The detection of few molecules from highly diluted solution is of extreme interest in different fields such as biomedicine, safety and eco pollution from rare and dangerous chemicals. Nano sensors based on plasmonics are the most promising devices that combine high sensitivity, label free detection and miniaturization. However, plasmonic based nanosensors, and more in general sensors whose sensitive area is in the nanometer scale, cannot directly be used for detecting molecules dissolved in femto/atto molar solutions. In other words, they are diffusion limited and their detection time becomes unpractical at those concentrations. We recently demonstrated that super hydrophobic artificial surfaces can be exploited to drive molecules present in highly diluted solution toward a specific point with accuracy of few hundreds of nanometers. At the end of the evaporation process few molecules initially dispersed in volumes of mm3 (nano/micro liters, atto molar concentration) are concentrated over the surface of plasmonic nanosensors able to detect up to few molecules by means of Raman Scattering. Results were published on Nature Photonics (Sept. 2011). Moreover, we demonstrated that devices can be used to create networks of suspended l-DNA molecules.
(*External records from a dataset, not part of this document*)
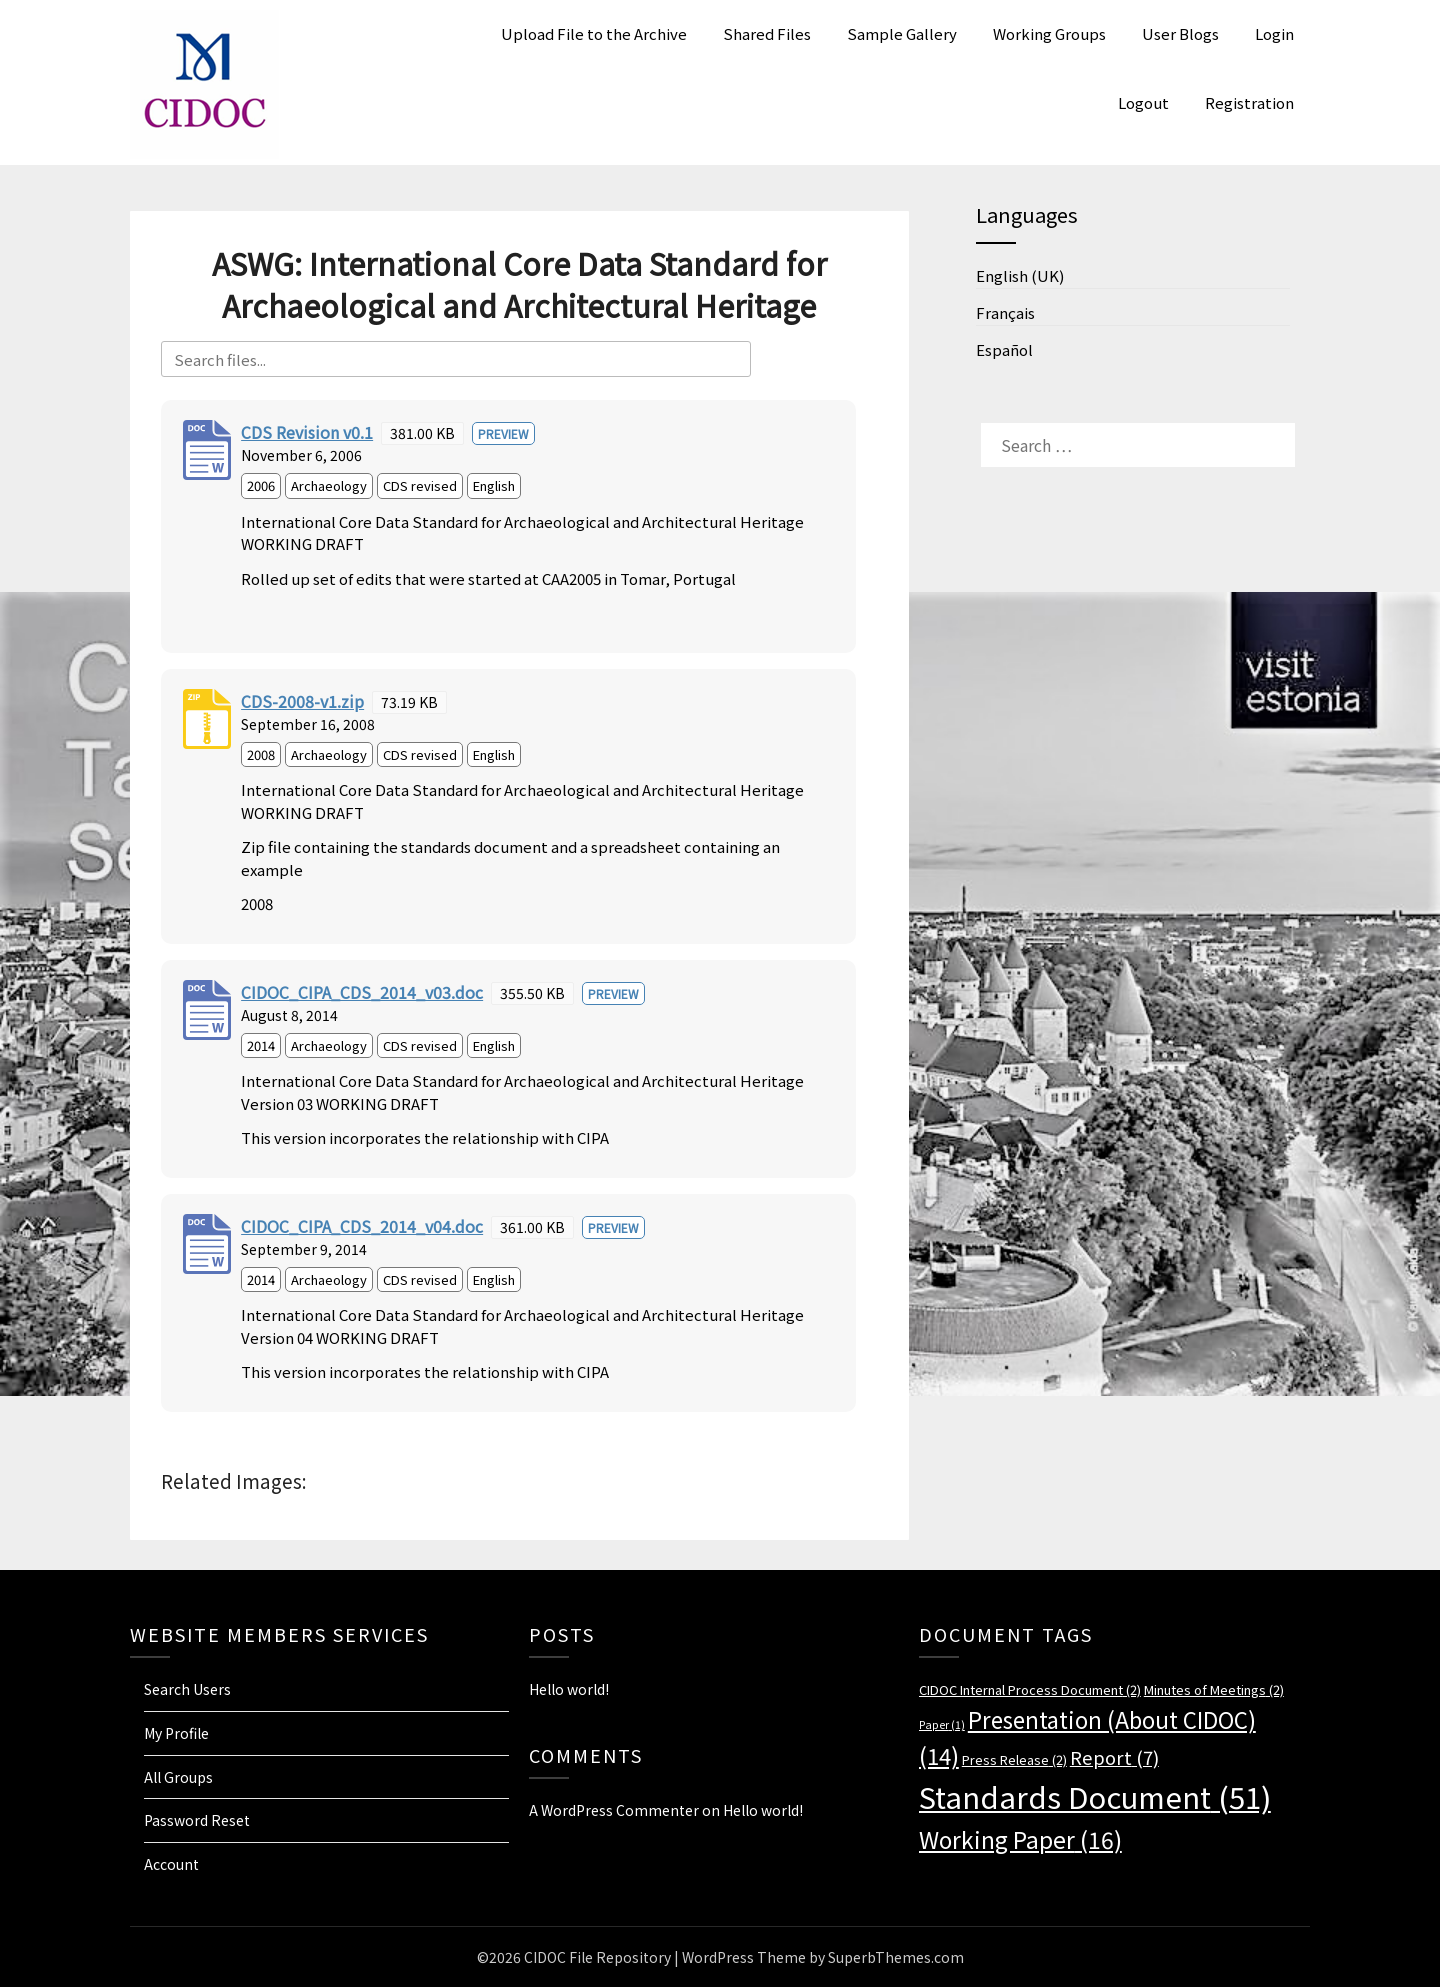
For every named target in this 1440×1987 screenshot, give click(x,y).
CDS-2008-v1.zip (302, 701)
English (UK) (1020, 275)
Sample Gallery (902, 33)
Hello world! (569, 1689)
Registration (1249, 102)
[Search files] (456, 359)
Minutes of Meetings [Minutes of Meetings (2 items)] (1214, 1689)
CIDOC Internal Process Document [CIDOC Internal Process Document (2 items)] (1030, 1689)
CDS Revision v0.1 (307, 432)
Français (1005, 312)
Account (171, 1864)
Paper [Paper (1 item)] (942, 1724)
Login (1274, 33)
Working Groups (1049, 33)
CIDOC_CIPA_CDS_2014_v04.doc (362, 1226)
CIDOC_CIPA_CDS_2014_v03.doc (362, 992)
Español (1004, 349)
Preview (503, 433)
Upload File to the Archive (594, 33)
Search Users (187, 1689)
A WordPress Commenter (614, 1810)
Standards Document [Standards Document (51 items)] (1095, 1796)
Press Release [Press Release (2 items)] (1014, 1759)
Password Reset (197, 1820)
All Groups (178, 1777)
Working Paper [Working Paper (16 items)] (1020, 1839)
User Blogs (1180, 33)
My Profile (176, 1733)
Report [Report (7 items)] (1114, 1756)
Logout (1143, 102)
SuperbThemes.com (896, 1957)
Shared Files (767, 33)
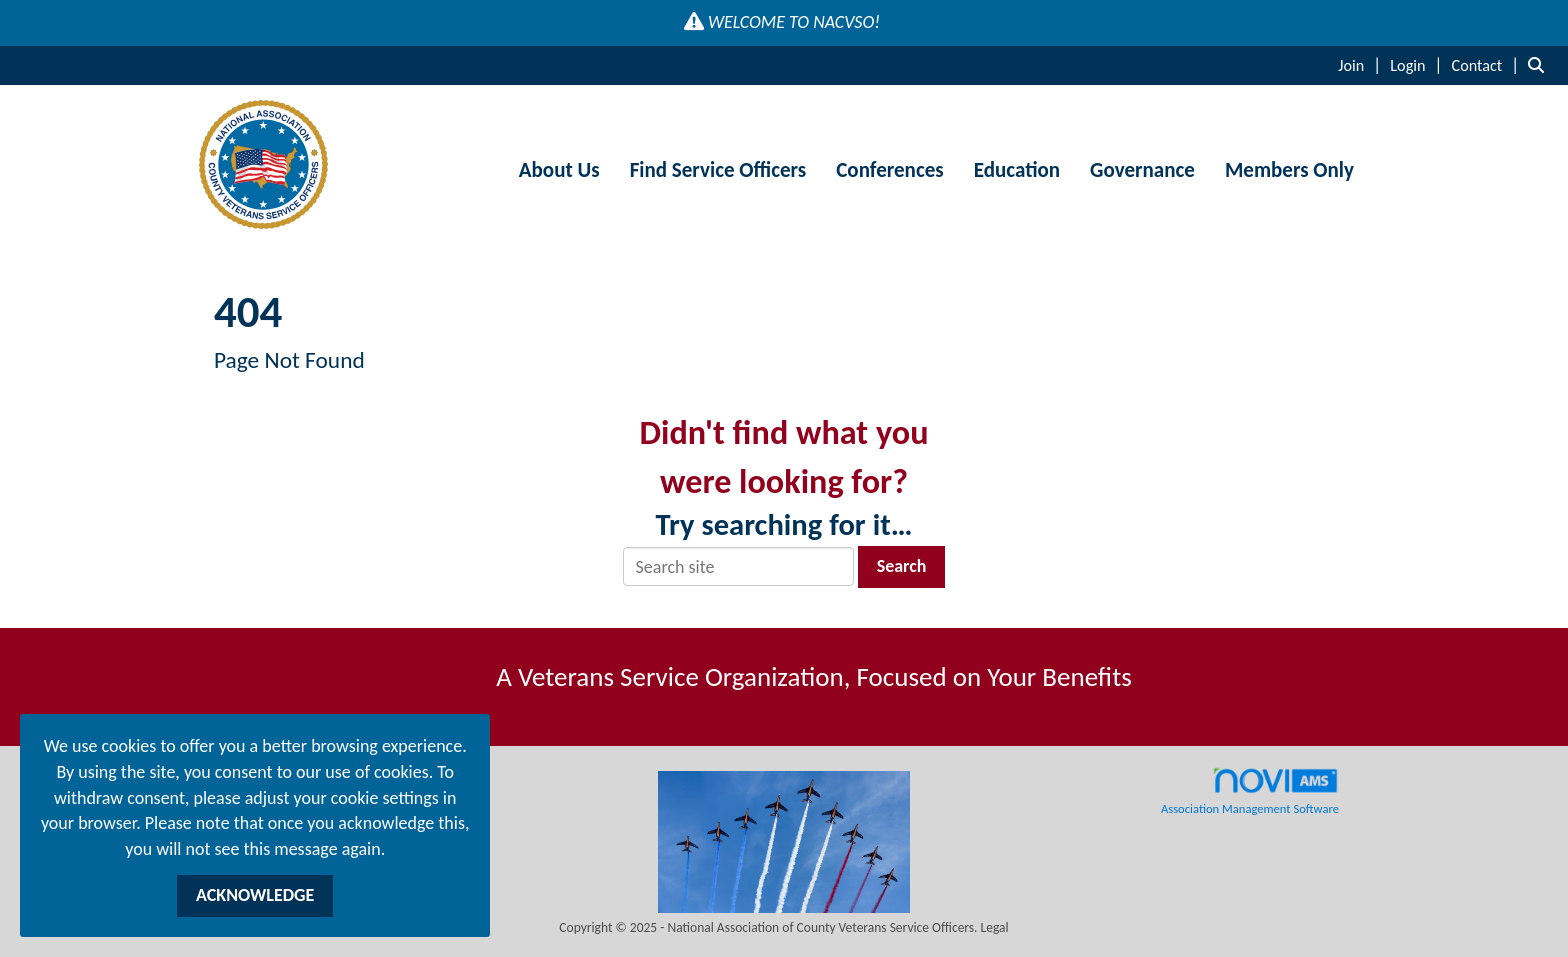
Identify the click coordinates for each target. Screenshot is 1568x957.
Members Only (1289, 170)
The fields of Plasmonics, Raman Spectroscopy, and Atomic Force Microscopy experienced a huge but independent development in the last decade. The potential progress derived by unifying these different techniques is of primary importance for obtaining simultaneous and complementary information at level of single molecule detection. We demonstrated that the convergence of those distant fields can open access to topographic, chemical and structural information on a spatial scale of few nanometers. The results were published in Nature Nanotechnology and the paper obtained the cover of January 2010, and a dedicated highlight. The work reported on the design, fabrication and measurements of a photonic-plasmonic device that is fully compatible with atomic force microscopy and Raman spectroscopy. By combining advanced fabrication methods we were able to fabricate three-dimensional nanostructures with a full control over geometries and optical properties. Imaging resolution (AFM topography) and chemical sensitivity (Raman analysis) with a spatial resolution up to 7 nm were demonstrated. The physical mechanism exploited is the generation of surface plasmon polaritons by means of a tapered nanostructure that causes Raman excitation through an adiabatic concentration of electromagnetic field in a spatial region of few nanometers at the tip apex.